Sussiste quindi il danno ed è corretta la qualificazione che ne è stata data dai giudici di merito come danno esistenziale, quale voce di danno non patrimoniale ex art. 2059 c.c. In tal senso è del tutto infondata la tesi del quinto motivo di ricorso, che ne denuncia la violazione e falsa applicazione, in connessione con gli artt. 1218, 1223 e 1225 c.c., come ipotesi di «risarcimento del danno non patrimoniale derivante da inadempimento del contratto». Come è stato ampiamente chiarito dalle Sezioni Unite della Suprema Corte (cfr. Cass. SS. UU. n. 26972/2008), il danno non patrimoniale ex art. 2059 c.c. va risarcito nei soli casi previsti dalla legge, che – con interpretazione costituzionalmente orientata – tendono a includere non solo le ipotesi di legge che specificamente richiamano la norma (cfr. art 89 c.p.c e artt. 185, 187 c.p.) ma anche tutti quei casi in cui «il fatto illecito abbia violato in modo grave diritti inviolabili della persona, come tali oggetto di tutela costituzionale». Questa voce di danno riguarda quindi anche «situazioni giuridiche soggettive di rango costituzionale lese senza condotte integranti reato», ovvero quello che le corti del merito hanno individuato, nel caso di specie, sulla scorta di quanto prodotto in giudizio «proprio perché ciò che sostanzialmente era stato allegato, risponde alla tutela della libertà di autodeterminazione e di movimento che trova riconoscimento nella superiore normativa della Carta costituzionale». Ricorre inoltre anche quella «soglia di sufficiente gravità e serietà, individuata in via interpretativa da questa Corte, quale limite imprescindibile della tutela risarcitoria», dato che «il Tribunale, richiamando l’accertamento del giudice di prime cure, ha evidentemente quanto ragionevolmente ritenuto il travagliato viaggio di quasi ventiquattro ore continuative in defatiganti condizioni di carenza di cibo, necessario riscaldamento e possibilità di riposare, un’offesa effettivamente seria e grave all’individuabile e sopra rimarcato interesse protetto, tale da non tradursi in meri e frammentati disagi, fastidi, disappunti, ansie o altro tipo di generica insoddisfazione (cfr. Cass. n. 14886 del 31/05/2019)».

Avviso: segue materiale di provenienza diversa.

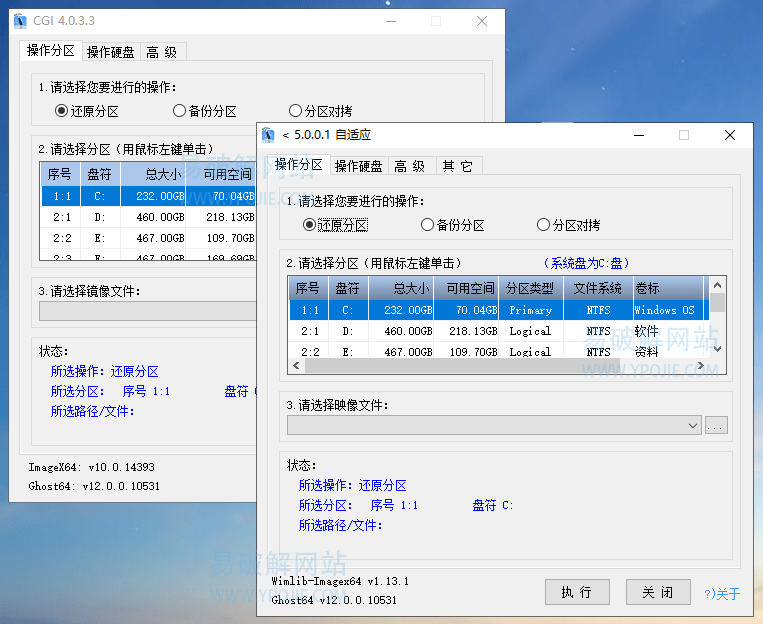Screen dimensions: 763x624
Task: Open the ?)关于 link
Action: click(x=722, y=594)
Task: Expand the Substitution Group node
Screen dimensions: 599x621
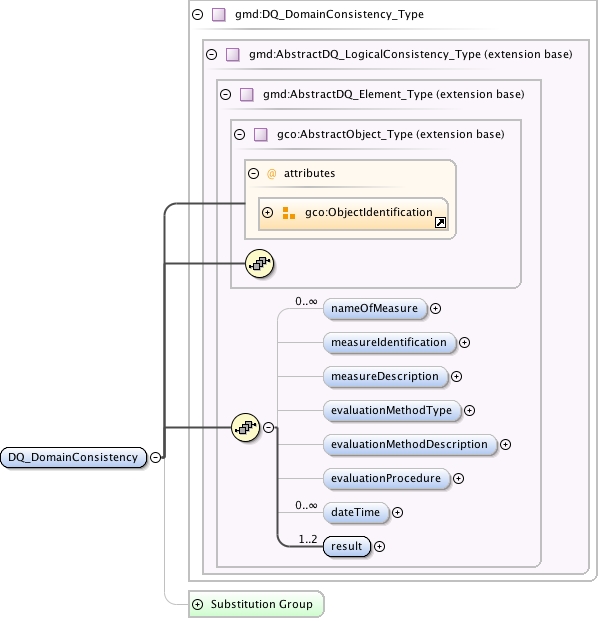Action: 197,604
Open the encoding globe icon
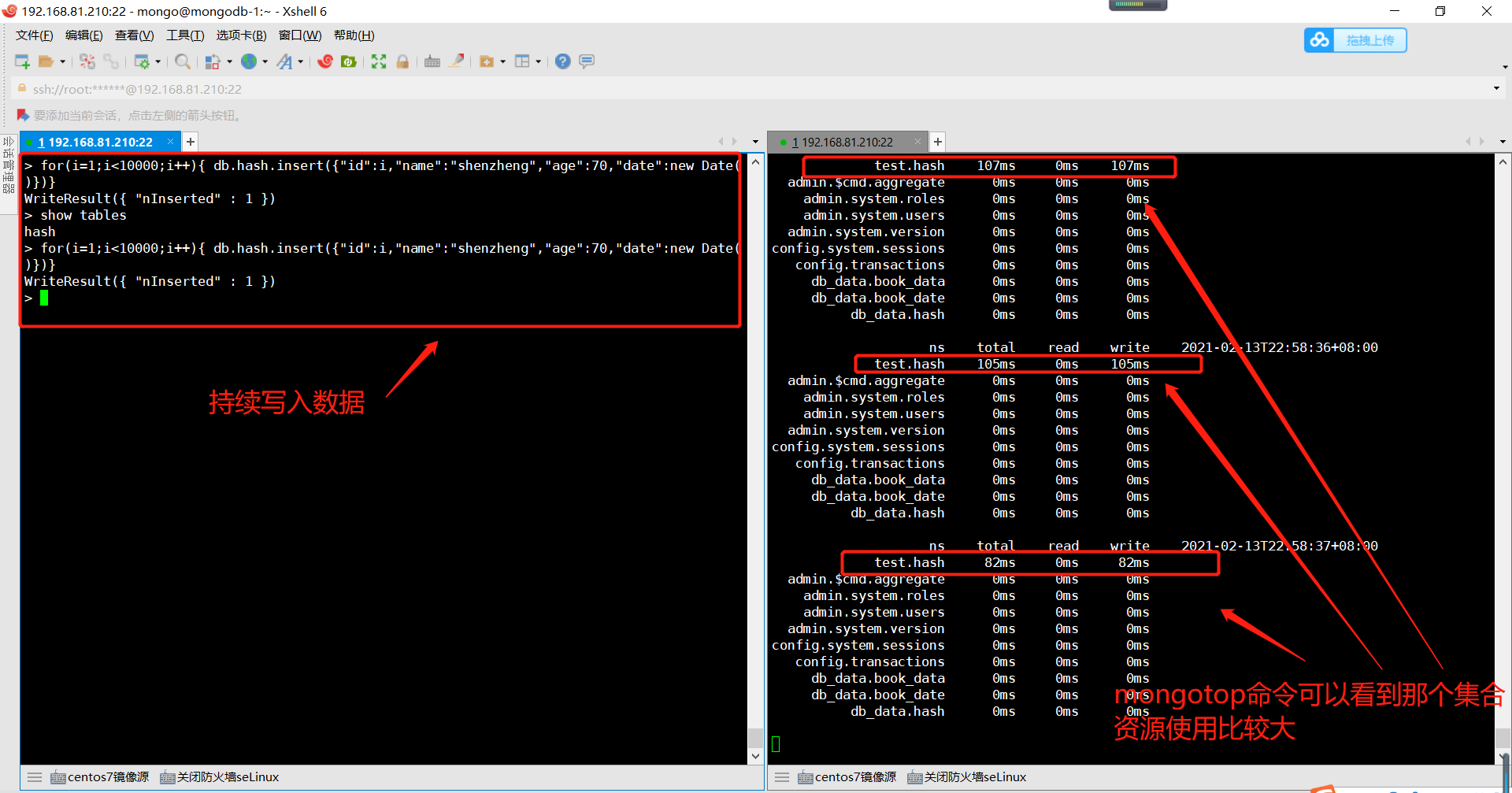 [250, 61]
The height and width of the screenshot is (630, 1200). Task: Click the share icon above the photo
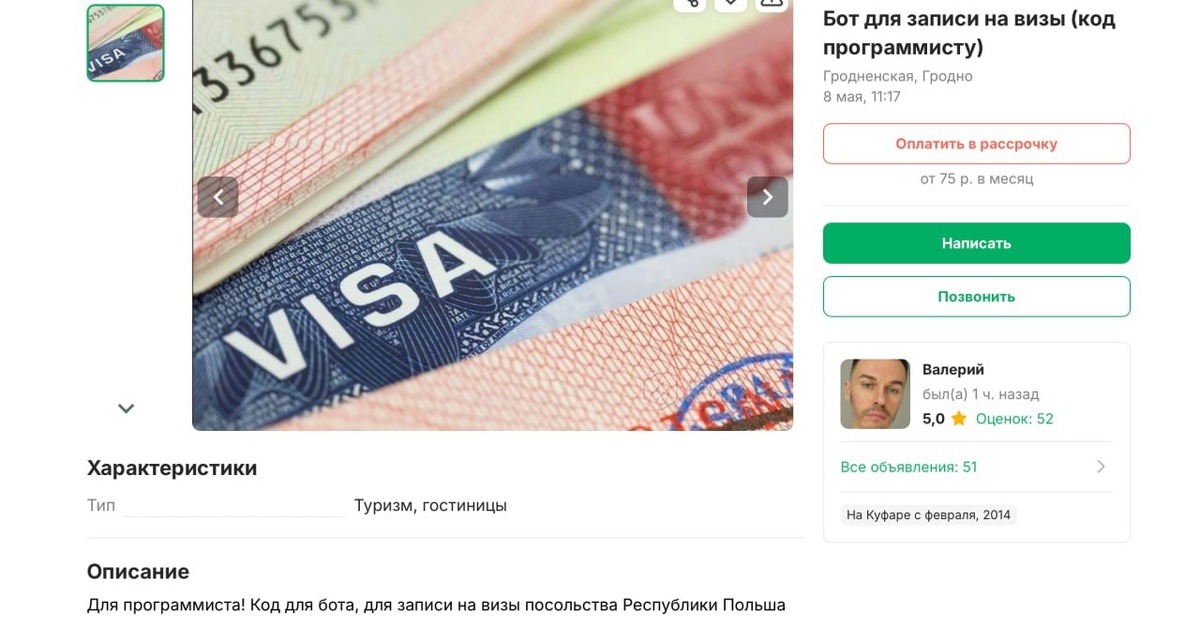690,3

Gli Ermellini evidenziano quindi l’infondatezza anche del sesto motivo di ricorso in quanto non si può certo ravvisare una ipotesi di «concorso colposo del creditore», nel caso in esame, dato che la pretesa di «astenersi dal mettersi in viaggio» era assolutamente inesigibile, non essendo in presenza di informazioni «tali da far prevedere che il tragitto non si sarebbe concluso in tempi ragionevoli», anche in considerazione del fatto che, così facendo, «la Sempronia si sarebbe trovata nella necessità di fare fronte al reperimento di un luogo ove soggiornare, a OMISSIS o nel corso del travagliato tragitto, a sue esclusive spese».

Del tutto inconferente è anche la tesi che sostanzia la totale infondatezza del settimo motivo: la normativa nazionale ed unionale richiamata («art. 32 C.I.V., Allegato I al Regolamento CE n. 1371/2007»), se è vero che ha lo scopo di «assicurare forme di “indennizzo” per le ipotesi di cancellazione o interruzione o ritardo nel servizio», di certo non ha la finalità di «impedire che, qualora ne sussistano i presupposti, sia accolta la domanda giudiziale di risarcimento di ulteriori pregiudizi tutelati e lesi».

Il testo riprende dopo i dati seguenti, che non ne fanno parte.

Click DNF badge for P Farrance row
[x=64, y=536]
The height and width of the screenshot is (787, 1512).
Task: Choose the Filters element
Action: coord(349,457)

Da ultimo, la S. C. fa rilevare la mancanza di alcun pregio giuridico nelle doglianze di cui al primo e al quarto motivo di ricorso, entrambi inammissibili, rispettivamente perché, nel primo caso, la difesa della compagnia ferroviaria «censura malamente il criterio di riparto dell’onere probatorio», proponendo una diversa lettura dei fatti di causa, che non spiega né dimostra come il giudice di merito abbia «applicato in modo errato l’art. 2697 c.c.», mentre, nel secondo caso, l’omessa motivazione non sussiste, «alla stregua dell’orientamento nomofilattico (Sez. U. n. 8053 del 7/04/2014 Rv. 629831 – 01), qualora la motivazione della sentenza impugnata raggiunga la soglia del cd. minimo costituzionale», ciò che è incontestabile, in presenza di una sentenza «diffusamente e congruamente motivata in punto di diritto», come quella del caso di specie.

Per tutti questi motivi, la Corte, nel respingere il ricorso di Gamma S.p.a, dispone altresì non solo la condanna alle spese – «che liquida in Euro 900,00 per compensi, oltre alle spese forfettarie nella misura del 15 per cento, agli esborsi liquidati in Euro 200,00, ed agli accessori di legge» – ma anche quella «al pagamento di Euro 1.000,00 ai sensi dell’art. 96 c.p.c., comma 3, in favore della controricorrente Sempronia», essendo qui ravvisabili, «in termini oggettivi dagli atti del processo o dalle condotte processuali» (cfr. «Cass. n. 26545 del 30/09/2021  Rv. 665014 – 02»), tutti gli elementi tipici della lite temeraria, ovvero «esercizio ad opera della parte soccombente delle sue prerogative processuali in modo abusivo, cioè senza tener conto degli interessi confliggenti in gioco, sacrificandoli ingiustificatamente o sproporzionatamente in relazione all’utilità effettivamente conseguibile, da desumersi».  

 

La massima

In tema di tutela cui è tenuto il prestatore del servizio di trasporto ferroviario la normativa, nazionale e comunitaria, è volta ad assicurare forme di “indennizzo” per le ipotesi di cancellazione o interruzione o ritardo nel servizio, ma non impedisce che, qualora ne sussistano i presupposti, sia accolta la domanda giudiziale di risarcimento di ulteriori pregiudizi (Quotidiano Giuridico).